◆ What the exercise asks ◆
Rewrite the part of the items that opens with the line containing "You are a GUI" and closes with the line containing "click(865, 186)", changing "description text" to "caption" and leaving everything else as it stands. Omit the pictures from your answer.

◆ Recorded data ◆

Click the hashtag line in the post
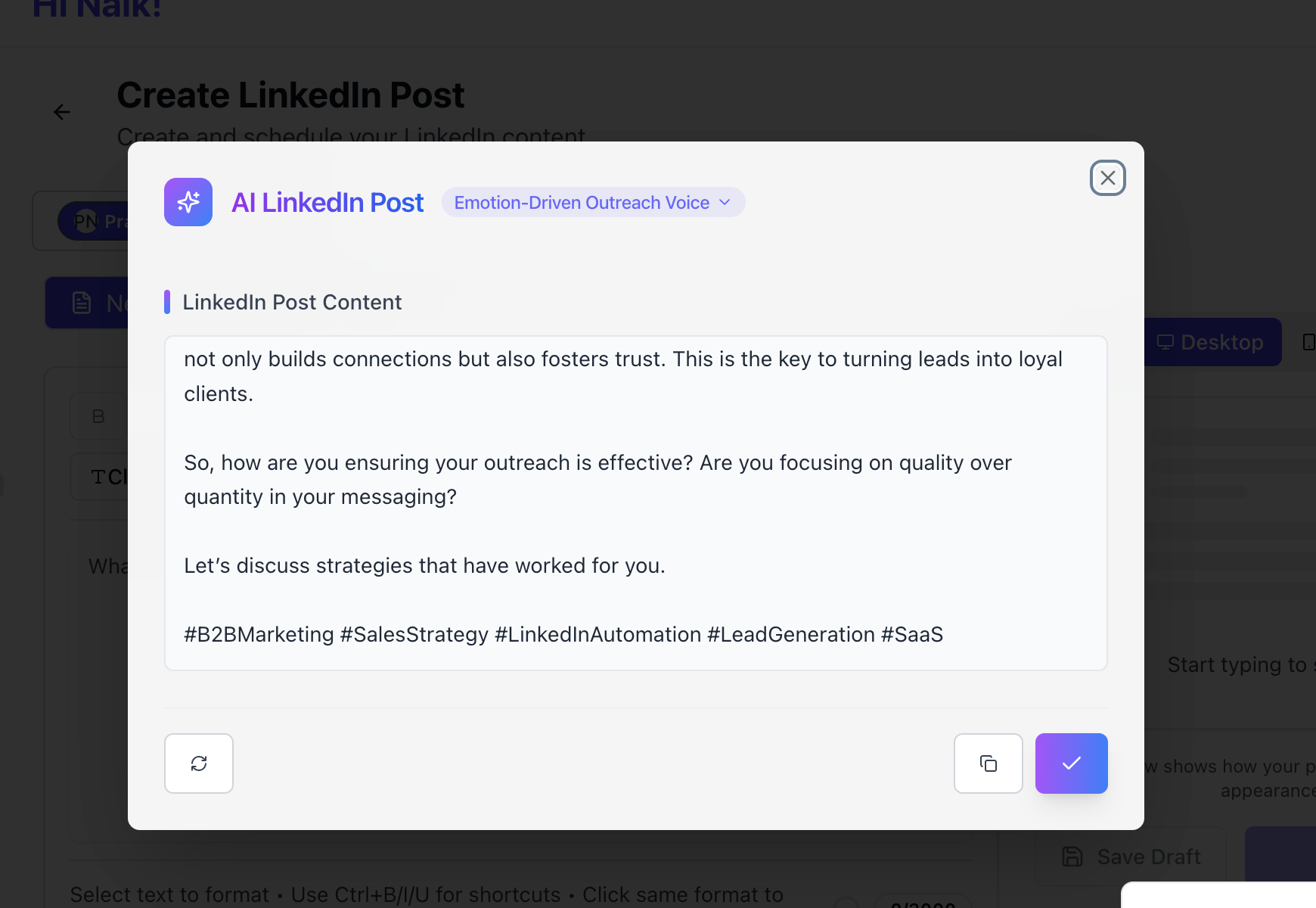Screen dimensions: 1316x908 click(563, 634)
==
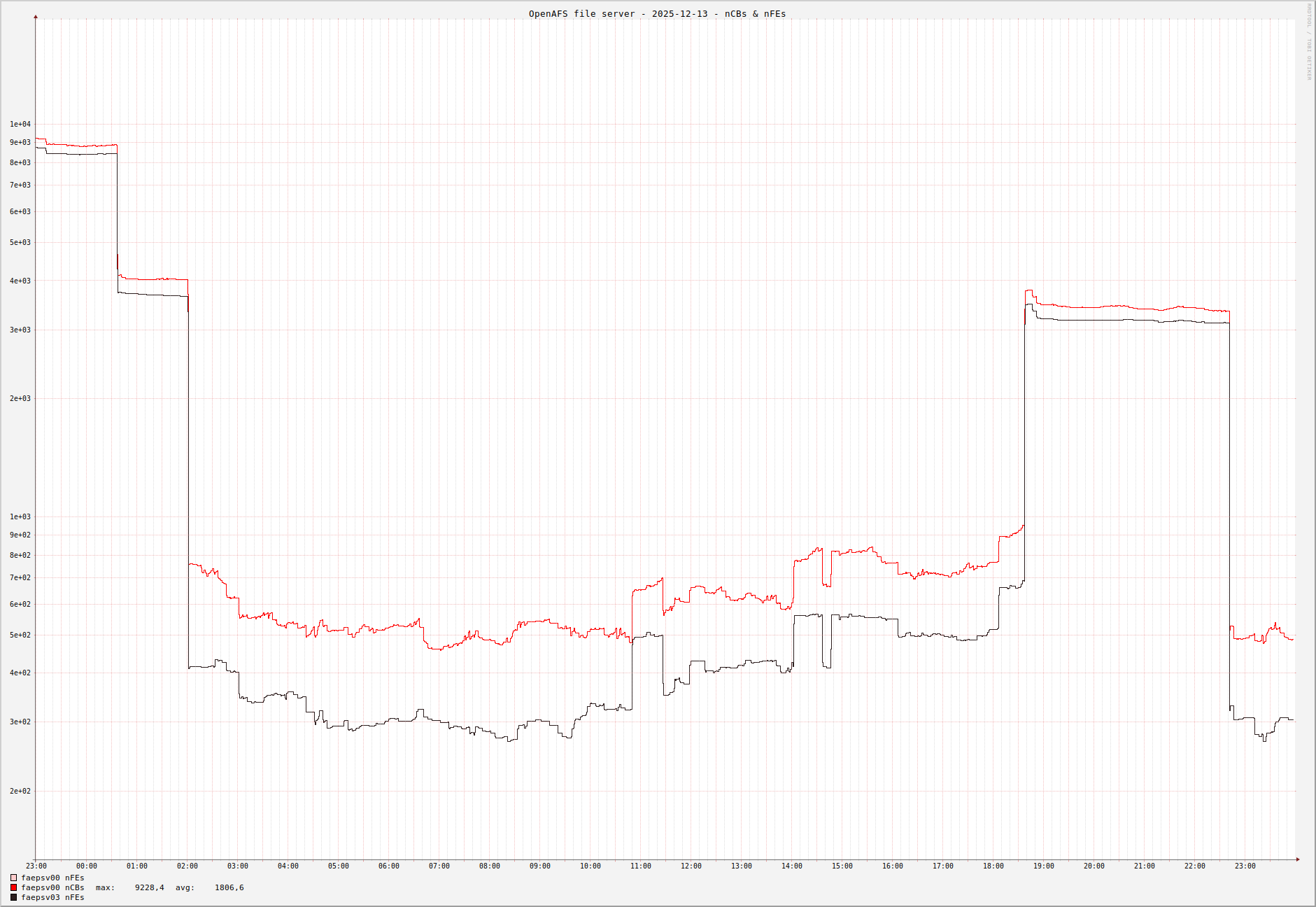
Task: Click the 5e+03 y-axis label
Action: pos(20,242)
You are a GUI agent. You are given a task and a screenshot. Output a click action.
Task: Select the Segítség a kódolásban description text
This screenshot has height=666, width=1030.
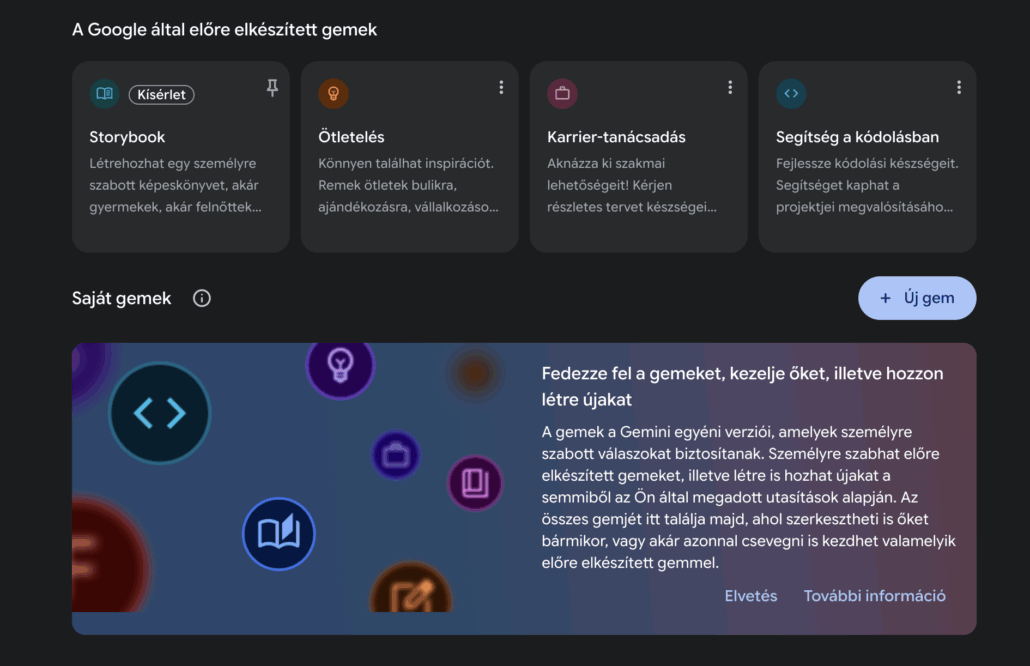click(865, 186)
* * *
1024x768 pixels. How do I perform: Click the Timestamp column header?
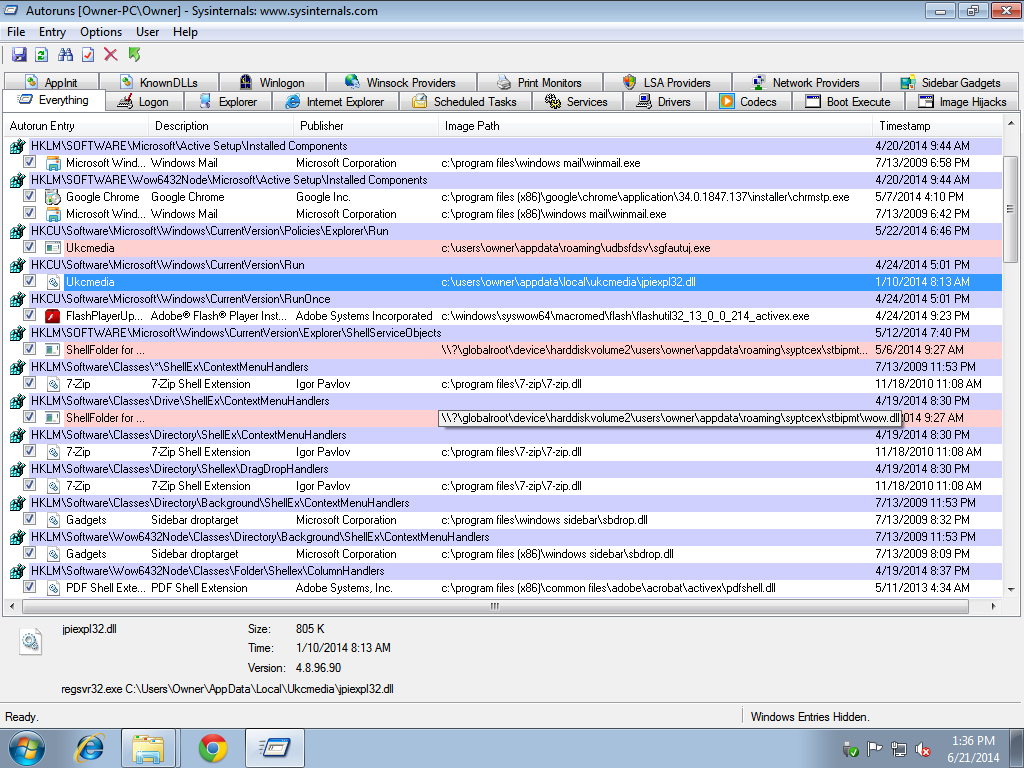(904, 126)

◆ Reply to the task ◆
You are a GUI agent. You are given a task and a screenshot. Output a click action.
Task: Select the Segítség a kódolásban caption
This screenshot has height=666, width=1030.
click(865, 186)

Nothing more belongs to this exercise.